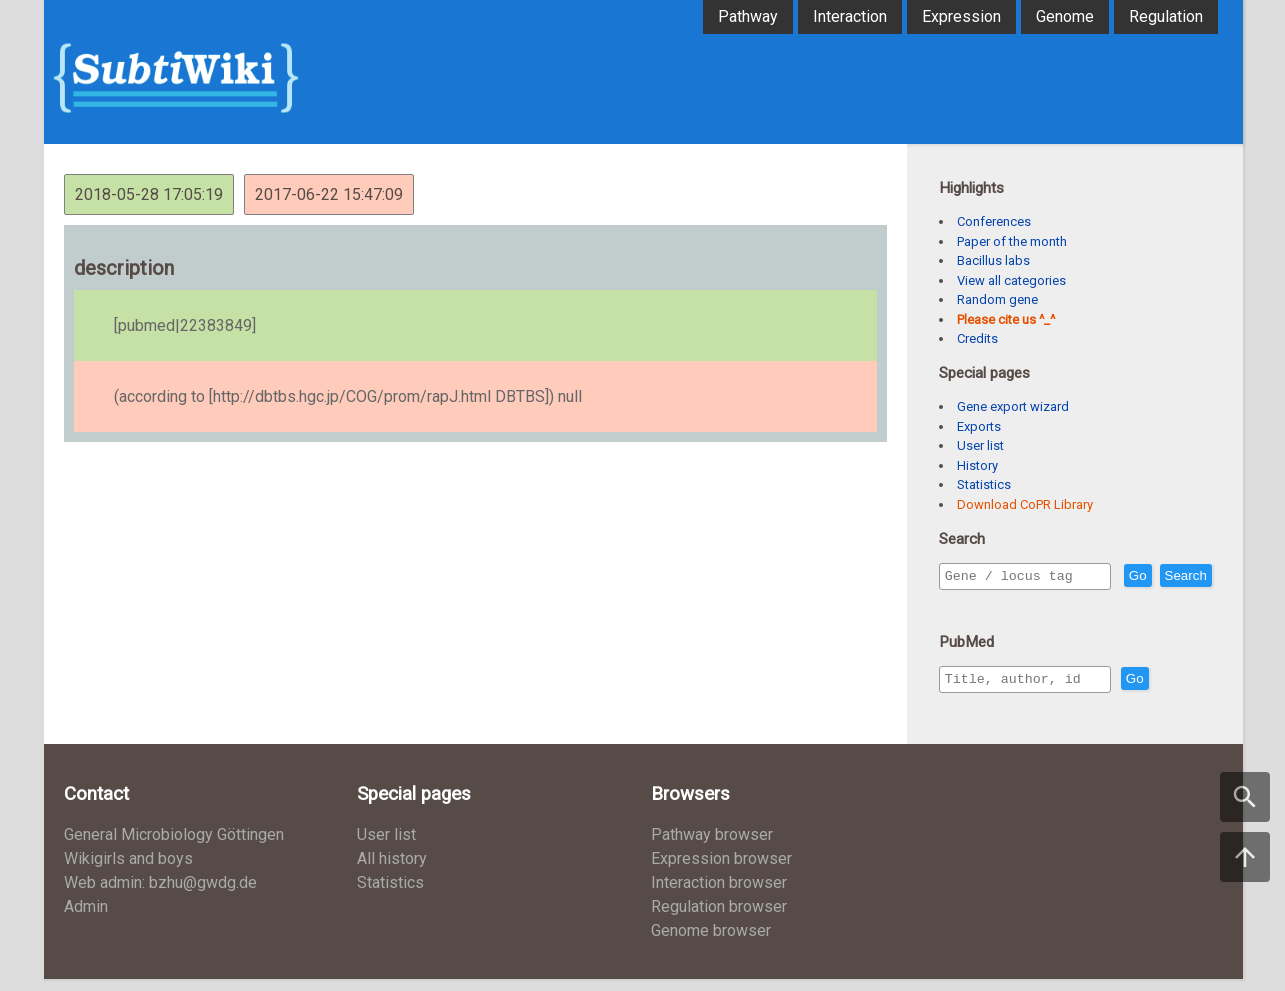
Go (1181, 576)
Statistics (984, 484)
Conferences (994, 221)
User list (980, 445)
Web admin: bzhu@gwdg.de (160, 894)
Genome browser (711, 942)
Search (970, 604)
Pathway (748, 16)
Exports (979, 426)
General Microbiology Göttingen (174, 846)
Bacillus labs (993, 260)
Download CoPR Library (1025, 504)
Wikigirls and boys (128, 870)
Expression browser (721, 870)
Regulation (1166, 16)
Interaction (850, 16)
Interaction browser (719, 894)
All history (392, 870)
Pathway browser (712, 846)
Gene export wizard (1013, 406)
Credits (977, 338)
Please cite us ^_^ (1006, 319)
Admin (86, 918)
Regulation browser (719, 918)
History (977, 465)
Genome (1065, 16)
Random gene (997, 299)
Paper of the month (1012, 241)
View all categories (1011, 280)
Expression (961, 16)
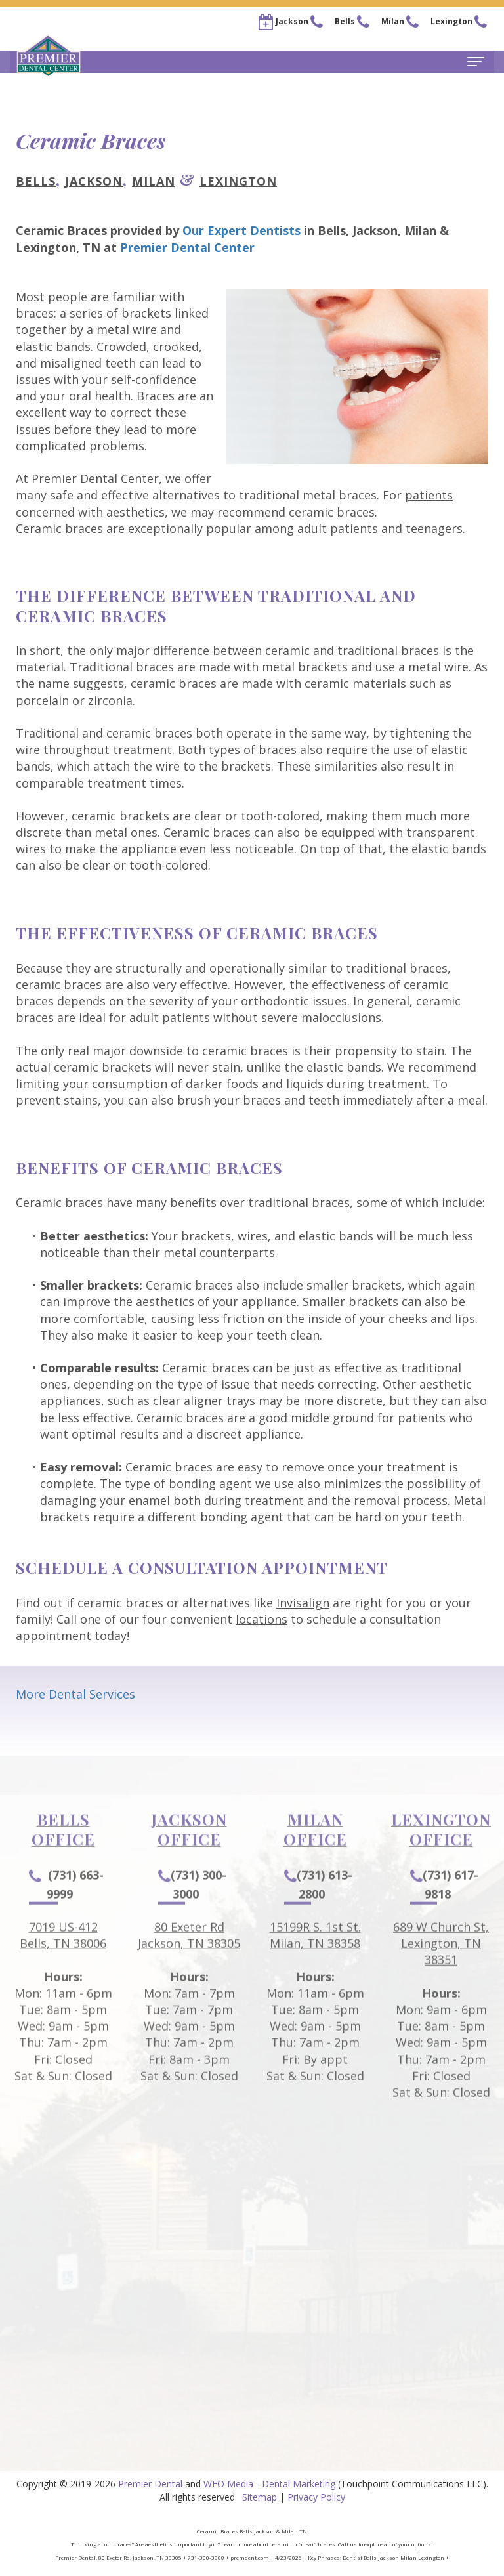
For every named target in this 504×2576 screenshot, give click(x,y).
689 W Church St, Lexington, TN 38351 (441, 1973)
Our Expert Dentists (241, 230)
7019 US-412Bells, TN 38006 (63, 1965)
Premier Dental (150, 2484)
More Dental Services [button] (75, 1694)
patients (429, 495)
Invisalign (302, 1603)
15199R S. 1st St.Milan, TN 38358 (315, 1965)
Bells (36, 181)
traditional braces (388, 650)
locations (261, 1619)
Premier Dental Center (187, 247)
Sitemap (259, 2497)
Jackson (94, 181)
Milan (153, 181)
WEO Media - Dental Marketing (269, 2484)
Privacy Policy (316, 2497)
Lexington (238, 181)
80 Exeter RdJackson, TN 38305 (189, 1965)
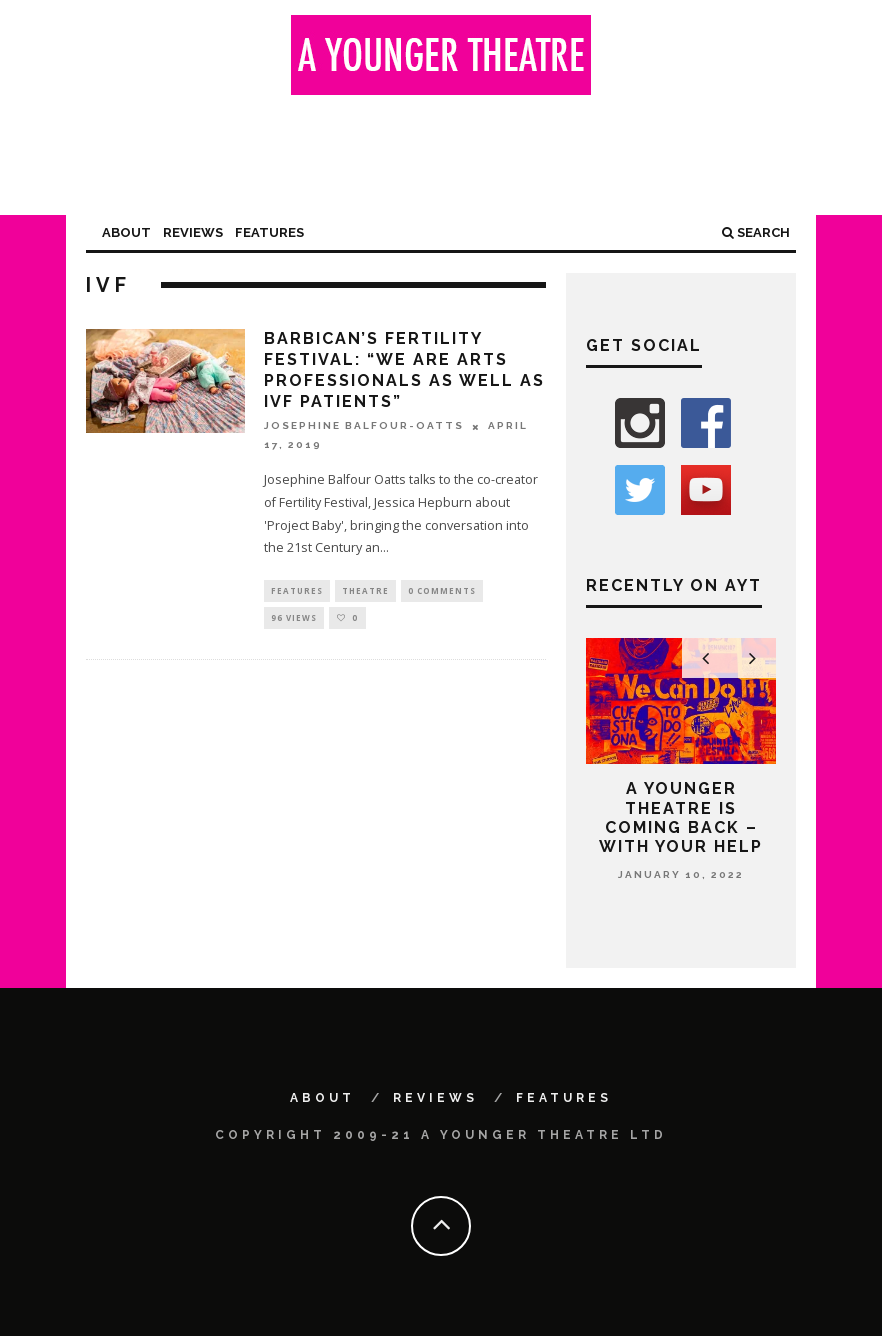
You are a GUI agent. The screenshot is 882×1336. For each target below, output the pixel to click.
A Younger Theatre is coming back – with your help (681, 817)
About (126, 232)
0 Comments (442, 591)
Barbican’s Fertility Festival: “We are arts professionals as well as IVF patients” (404, 369)
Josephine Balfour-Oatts (364, 426)
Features (269, 232)
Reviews (193, 232)
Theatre (365, 591)
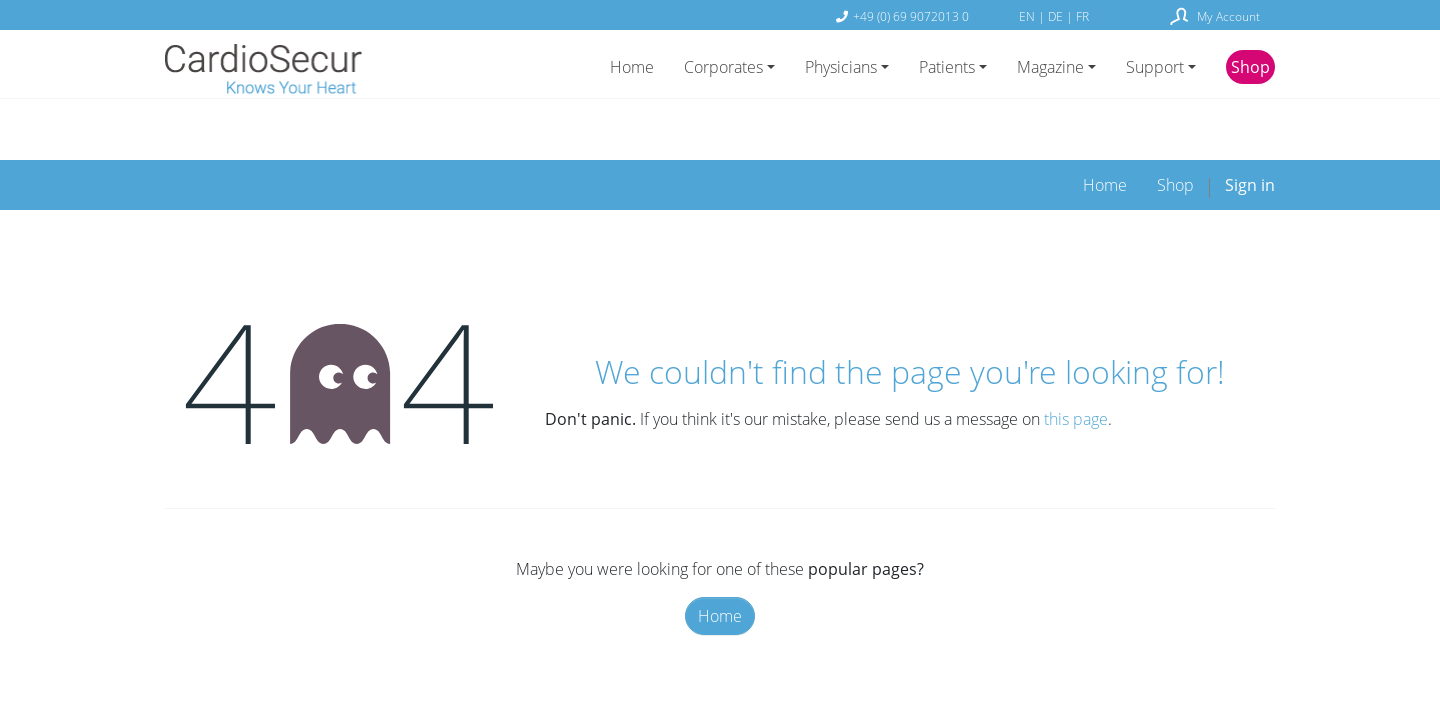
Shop (1250, 67)
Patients (947, 67)
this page (1076, 364)
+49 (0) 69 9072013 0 (911, 16)
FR (1082, 16)
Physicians (841, 67)
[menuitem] (1105, 130)
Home (632, 67)
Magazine (1050, 67)
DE (1057, 16)
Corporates (723, 67)
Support (1155, 67)
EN (1028, 16)
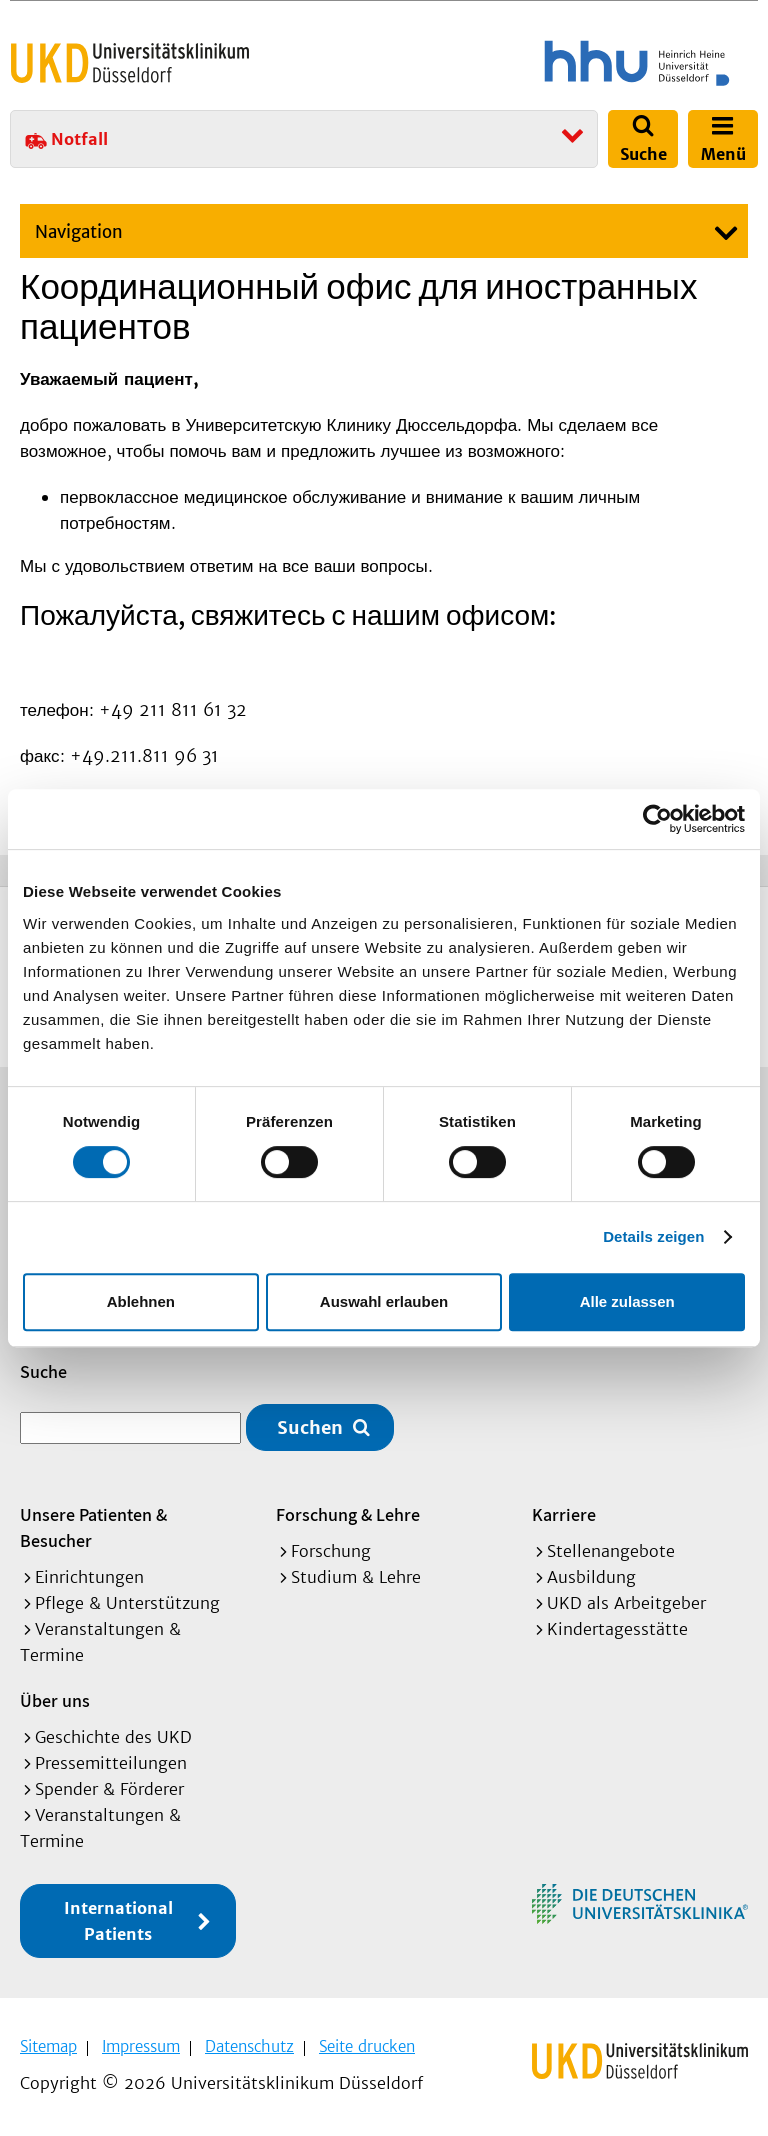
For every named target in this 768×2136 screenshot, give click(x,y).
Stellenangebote (611, 1551)
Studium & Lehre (356, 1577)
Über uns (55, 1700)
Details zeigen (653, 1236)
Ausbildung (591, 1577)
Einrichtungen (89, 1577)
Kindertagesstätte (617, 1629)
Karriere (564, 1514)
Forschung (331, 1551)
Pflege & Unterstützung (127, 1603)
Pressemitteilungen (111, 1763)
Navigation (79, 232)
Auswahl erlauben (384, 1301)
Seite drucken (367, 2046)
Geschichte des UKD (113, 1737)
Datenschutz (249, 2046)
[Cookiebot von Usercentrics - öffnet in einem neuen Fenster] (657, 819)
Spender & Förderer (109, 1789)
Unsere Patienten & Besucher (93, 1527)
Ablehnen (141, 1301)
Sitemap (48, 2046)
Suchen (310, 1427)
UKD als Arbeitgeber (626, 1603)
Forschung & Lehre (348, 1514)
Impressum (141, 2046)
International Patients (118, 1921)
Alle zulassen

┄┄┄┄┄┄┄┄┄┄

Aim of the task –
Wherever a picture appears in the records above, skip it and retype everything else exactly.

Answer to this task –
Go (1181, 576)
Statistics (984, 484)
Conferences (994, 221)
User list (980, 445)
Web admin: bzhu@gwdg.de (160, 894)
Genome browser (711, 942)
Search (970, 604)
Pathway (748, 16)
Exports (979, 426)
General Microbiology Göttingen (174, 846)
Bacillus labs (993, 260)
Download CoPR Library (1025, 504)
Wikigirls and boys (128, 870)
Expression browser (721, 870)
Regulation (1166, 16)
Interaction (850, 16)
Interaction browser (719, 894)
All history (392, 870)
Pathway browser (712, 846)
Gene export wizard (1013, 406)
Credits (977, 338)
Please cite us ^_^ (1006, 319)
Admin (86, 918)
Regulation browser (719, 918)
History (977, 465)
Genome (1065, 16)
Random gene (997, 299)
Paper of the month (1012, 241)
View all categories (1011, 280)
Expression (961, 16)
For every named target in this 504×2576 screenshot, give click(x,y).
689 W Church St, Lexington, TN 38351 (441, 1973)
Our Expert Dentists (241, 230)
7019 US-412Bells, TN 38006 (63, 1965)
Premier Dental (150, 2484)
More Dental Services [button] (75, 1694)
patients (429, 495)
Invisalign (302, 1603)
15199R S. 1st St.Milan, TN 38358 (315, 1965)
Bells (36, 181)
traditional braces (388, 650)
locations (261, 1619)
Premier Dental Center (187, 247)
Sitemap (259, 2497)
Jackson (94, 181)
Milan (153, 181)
WEO Media - Dental Marketing (269, 2484)
Privacy Policy (316, 2497)
Lexington (238, 181)
80 Exeter RdJackson, TN 38305 (189, 1965)
You are a GUI agent. The screenshot is 882×1336. For each target below, output the pixel to click.
A Younger Theatre is coming back – with your help (681, 817)
About (126, 232)
0 Comments (442, 591)
Barbican’s Fertility Festival: “We are arts professionals as well as IVF patients” (404, 369)
Josephine Balfour-Oatts (364, 426)
Features (269, 232)
Reviews (193, 232)
Theatre (365, 591)
Shop (1250, 67)
Patients (947, 67)
this page (1076, 364)
+49 (0) 69 9072013 0 (911, 16)
FR (1082, 16)
Physicians (841, 67)
[menuitem] (1105, 130)
Home (632, 67)
Magazine (1050, 67)
DE (1057, 16)
Corporates (723, 67)
Support (1155, 67)
EN (1028, 16)
For every named target in this 768×2136 screenshot, give click(x,y).
Stellenangebote (611, 1551)
Studium & Lehre (356, 1577)
Über uns (55, 1700)
Details zeigen (653, 1236)
Ausbildung (591, 1577)
Einrichtungen (89, 1577)
Kindertagesstätte (617, 1629)
Karriere (564, 1514)
Forschung (331, 1551)
Pflege & Unterstützung (127, 1603)
Pressemitteilungen (111, 1763)
Navigation (79, 232)
Auswahl erlauben (384, 1301)
Seite drucken (367, 2046)
Geschichte des UKD (113, 1737)
Datenschutz (249, 2046)
[Cookiebot von Usercentrics - öffnet in einem neuen Fenster] (657, 819)
Spender & Förderer (109, 1789)
Unsere Patienten & Besucher (93, 1527)
Ablehnen (141, 1301)
Sitemap (48, 2046)
Suchen (310, 1427)
UKD als Arbeitgeber (626, 1603)
Forschung & Lehre (348, 1514)
Impressum (141, 2046)
International Patients (118, 1921)
Alle zulassen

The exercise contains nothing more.